> AIM OF THE EXERCISE
Each line of the data below holding the word "pixels" must be copied.

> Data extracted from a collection
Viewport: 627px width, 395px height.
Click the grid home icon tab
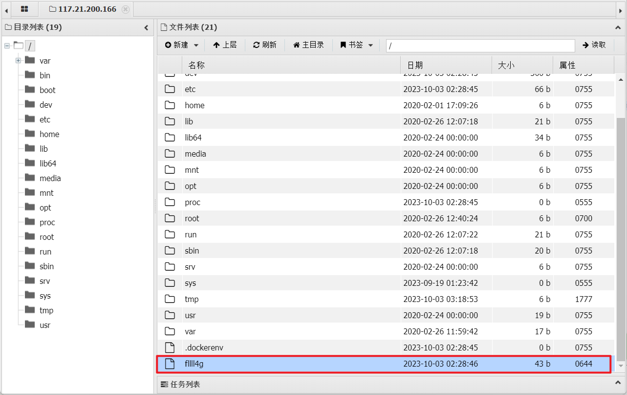[24, 9]
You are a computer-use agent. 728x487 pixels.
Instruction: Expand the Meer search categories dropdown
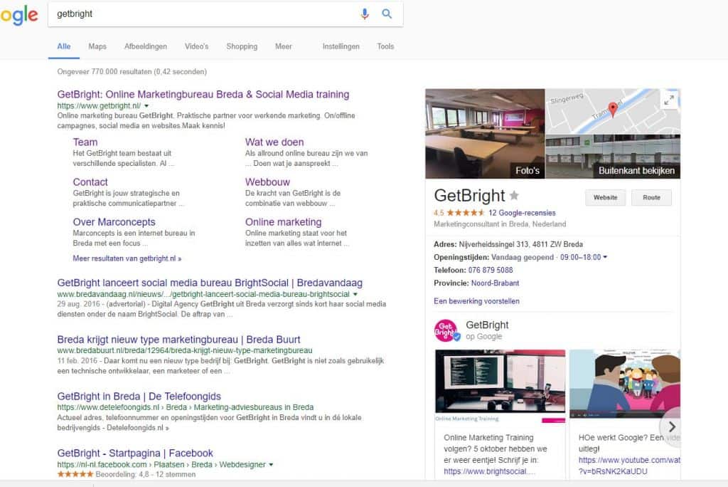[x=284, y=46]
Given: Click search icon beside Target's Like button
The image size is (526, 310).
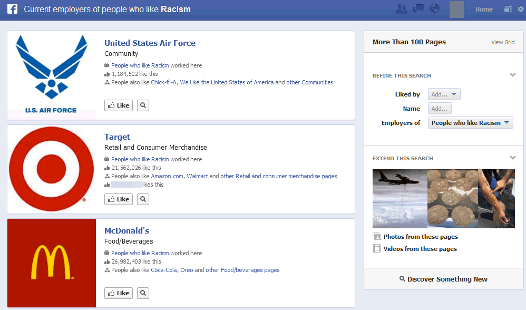Looking at the screenshot, I should coord(143,199).
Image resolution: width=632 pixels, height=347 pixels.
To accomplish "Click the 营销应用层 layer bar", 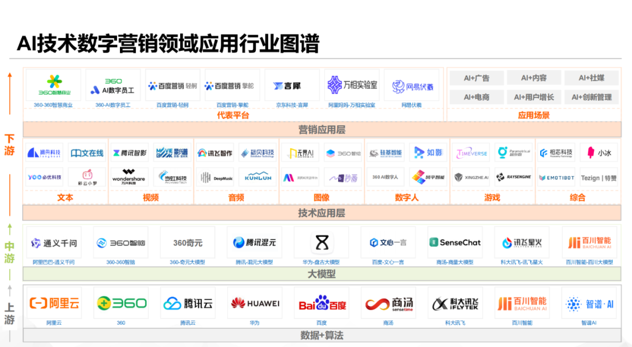I will [x=322, y=130].
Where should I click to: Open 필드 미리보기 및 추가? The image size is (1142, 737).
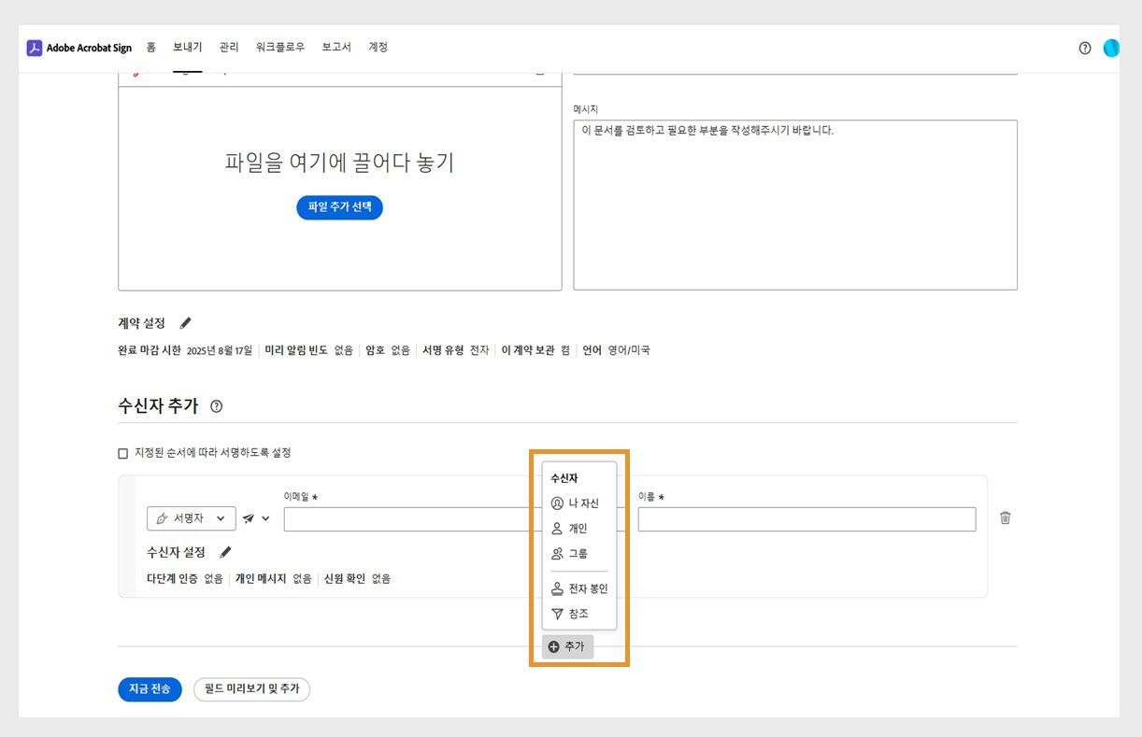pyautogui.click(x=251, y=689)
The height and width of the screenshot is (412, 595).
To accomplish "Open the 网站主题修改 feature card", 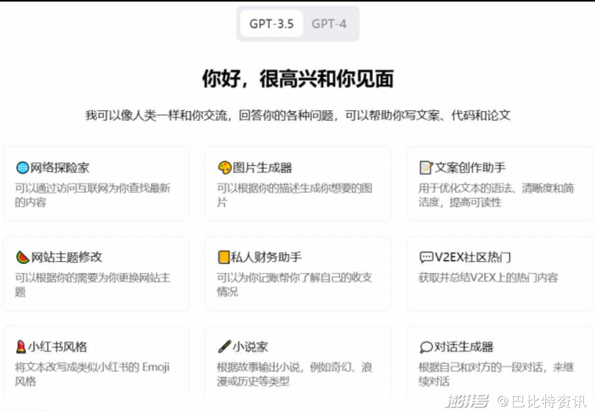I will click(x=96, y=273).
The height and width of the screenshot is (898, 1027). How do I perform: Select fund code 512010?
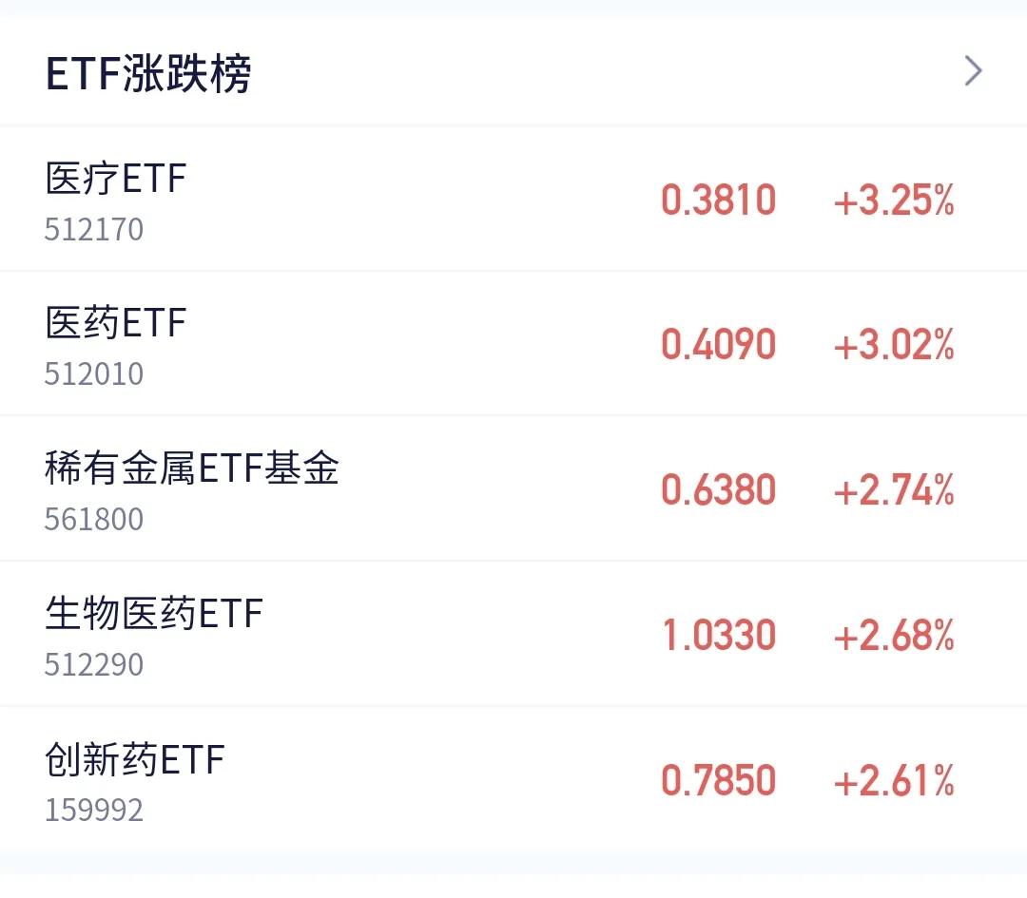click(x=93, y=374)
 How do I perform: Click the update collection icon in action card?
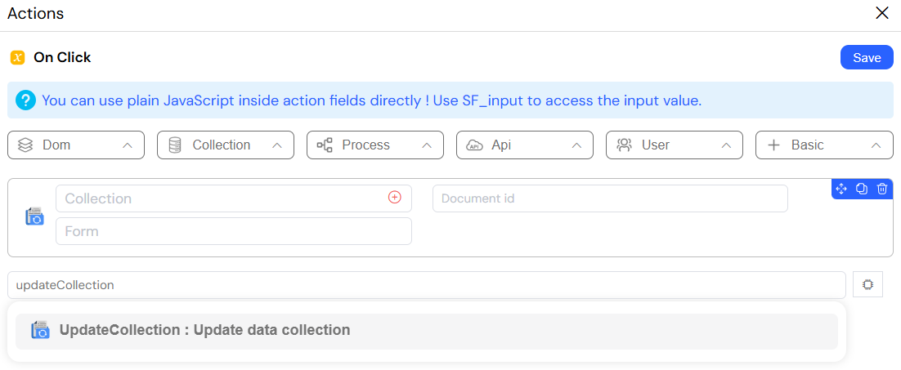(34, 216)
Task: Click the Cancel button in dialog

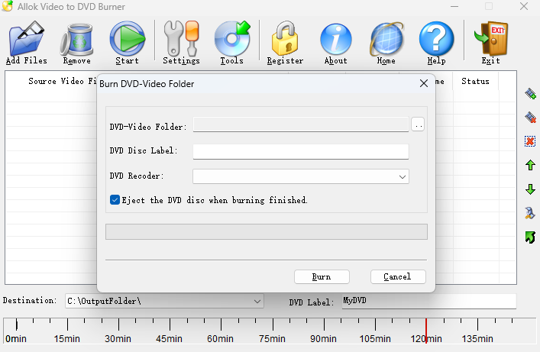Action: pos(398,276)
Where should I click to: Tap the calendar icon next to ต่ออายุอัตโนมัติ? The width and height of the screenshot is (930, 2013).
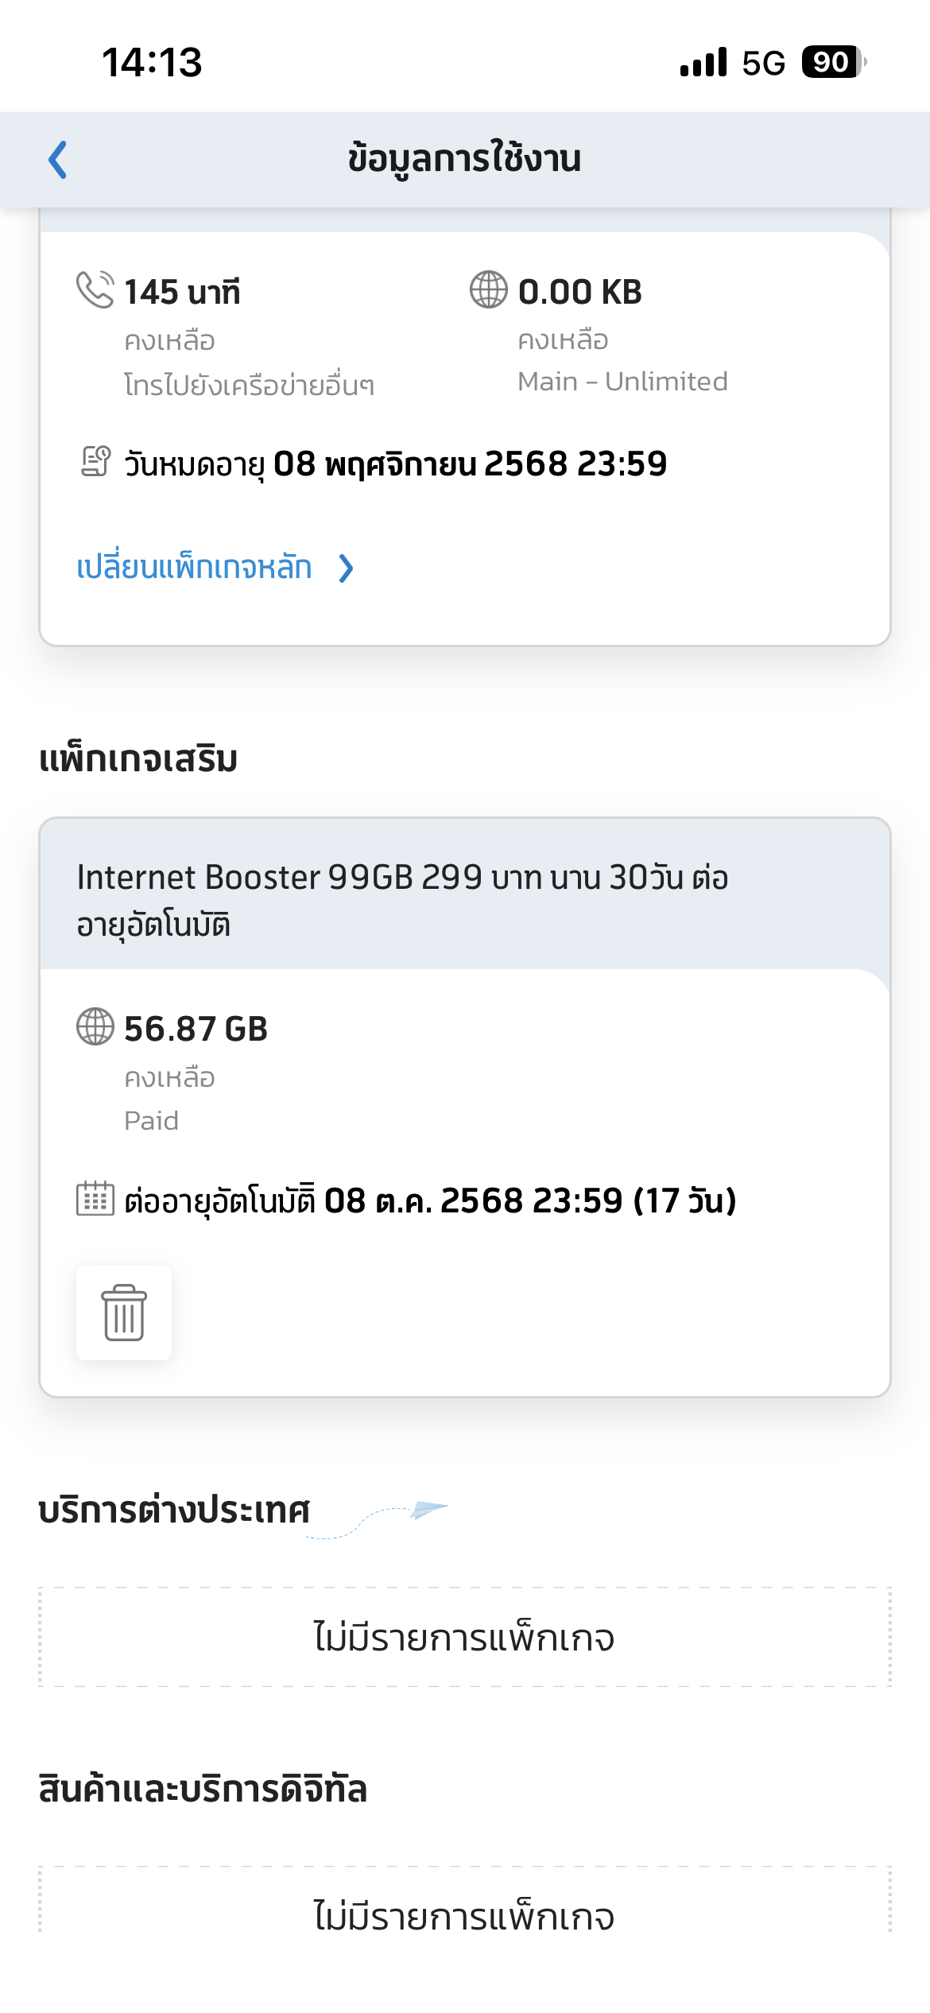[95, 1198]
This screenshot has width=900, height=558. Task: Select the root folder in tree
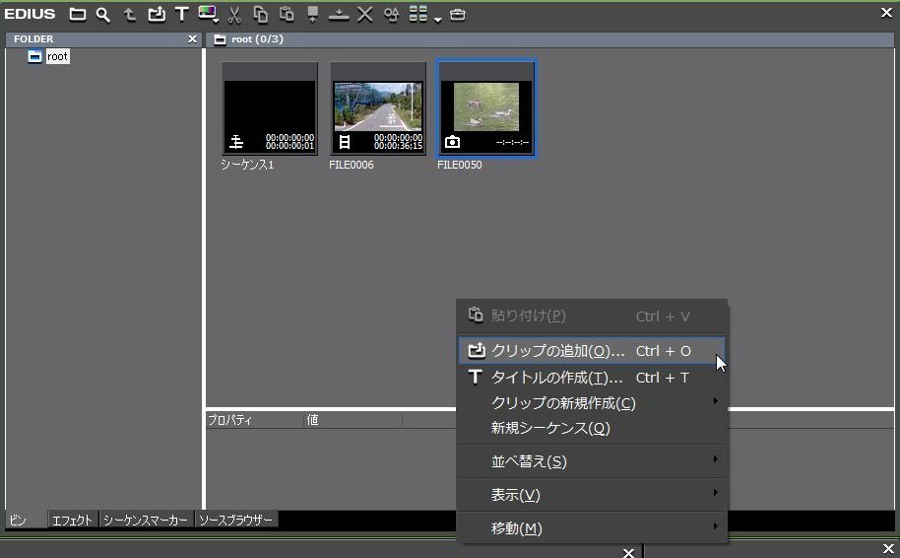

> EXERCISE RESPONSE
You are a computer-use agent. 728x487 pixels.
Image resolution: width=632 pixels, height=347 pixels.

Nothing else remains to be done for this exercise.